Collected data
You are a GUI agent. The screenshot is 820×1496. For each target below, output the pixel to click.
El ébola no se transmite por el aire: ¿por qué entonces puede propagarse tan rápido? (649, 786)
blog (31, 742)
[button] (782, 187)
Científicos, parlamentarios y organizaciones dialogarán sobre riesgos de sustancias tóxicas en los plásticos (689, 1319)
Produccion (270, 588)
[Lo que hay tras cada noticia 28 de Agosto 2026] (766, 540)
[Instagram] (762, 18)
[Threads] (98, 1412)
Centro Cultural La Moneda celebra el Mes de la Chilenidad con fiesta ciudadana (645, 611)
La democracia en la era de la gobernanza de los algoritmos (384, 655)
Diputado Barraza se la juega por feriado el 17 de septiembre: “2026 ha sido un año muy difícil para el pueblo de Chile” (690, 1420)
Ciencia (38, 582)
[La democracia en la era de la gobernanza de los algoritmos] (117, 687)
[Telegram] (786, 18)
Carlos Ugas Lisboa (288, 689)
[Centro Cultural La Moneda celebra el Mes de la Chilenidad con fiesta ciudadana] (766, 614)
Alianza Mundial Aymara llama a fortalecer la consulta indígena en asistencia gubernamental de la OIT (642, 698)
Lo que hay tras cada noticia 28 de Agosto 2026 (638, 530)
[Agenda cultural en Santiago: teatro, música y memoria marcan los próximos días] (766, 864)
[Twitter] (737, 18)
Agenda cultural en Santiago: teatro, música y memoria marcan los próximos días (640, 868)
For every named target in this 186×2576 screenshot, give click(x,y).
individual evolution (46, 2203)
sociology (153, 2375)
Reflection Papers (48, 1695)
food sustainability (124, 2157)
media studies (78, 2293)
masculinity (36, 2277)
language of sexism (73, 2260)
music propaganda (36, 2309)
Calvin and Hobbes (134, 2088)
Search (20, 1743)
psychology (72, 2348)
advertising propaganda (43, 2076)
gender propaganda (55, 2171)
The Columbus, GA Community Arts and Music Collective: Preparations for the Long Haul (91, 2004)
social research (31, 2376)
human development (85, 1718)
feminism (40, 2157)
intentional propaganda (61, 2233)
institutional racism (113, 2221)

---

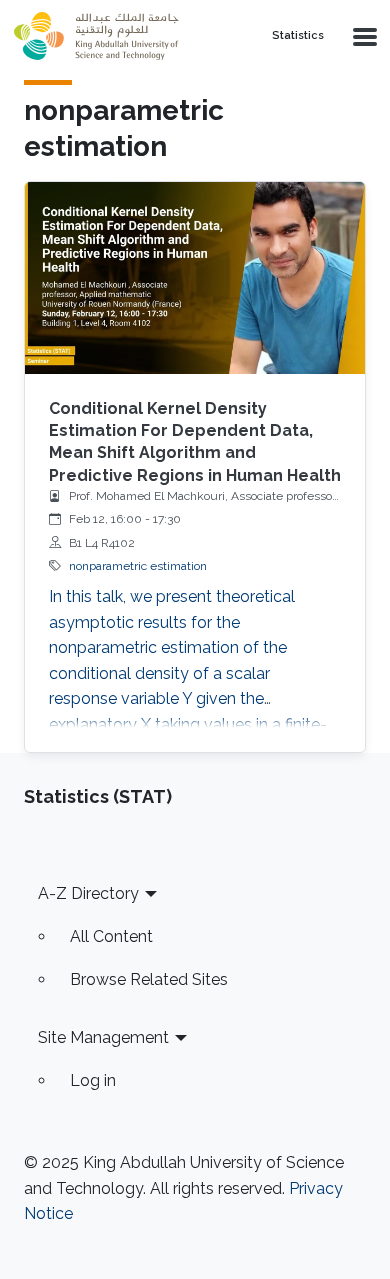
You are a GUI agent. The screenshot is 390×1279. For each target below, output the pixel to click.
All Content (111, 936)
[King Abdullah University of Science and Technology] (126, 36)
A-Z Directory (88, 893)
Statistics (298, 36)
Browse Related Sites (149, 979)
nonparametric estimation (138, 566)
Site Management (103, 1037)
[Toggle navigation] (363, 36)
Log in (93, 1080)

## Instructions to follow
From the line that has "[Agenda cultural en" through the line that has "institutional racism (113, 2221)", copy every line exactly as it appears above, and leave out all others.

## Answer for this exercise
[Agenda cultural en Santiago: teatro, música y memoria marcan los próximos días] (766, 864)
[Twitter] (737, 18)
Agenda cultural en Santiago: teatro, música y memoria marcan los próximos días (640, 868)
For every named target in this 186×2576 screenshot, give click(x,y).
individual evolution (46, 2203)
sociology (153, 2375)
Reflection Papers (48, 1695)
food sustainability (124, 2157)
media studies (78, 2293)
masculinity (36, 2277)
language of sexism (73, 2260)
music propaganda (36, 2309)
Calvin and Hobbes (134, 2088)
Search (20, 1743)
psychology (72, 2348)
advertising propaganda (43, 2076)
gender propaganda (55, 2171)
The Columbus, GA Community Arts and Music Collective: Preparations for the Long Haul (91, 2004)
social research (31, 2376)
human development (85, 1718)
feminism (40, 2157)
intentional propaganda (61, 2233)
institutional racism (113, 2221)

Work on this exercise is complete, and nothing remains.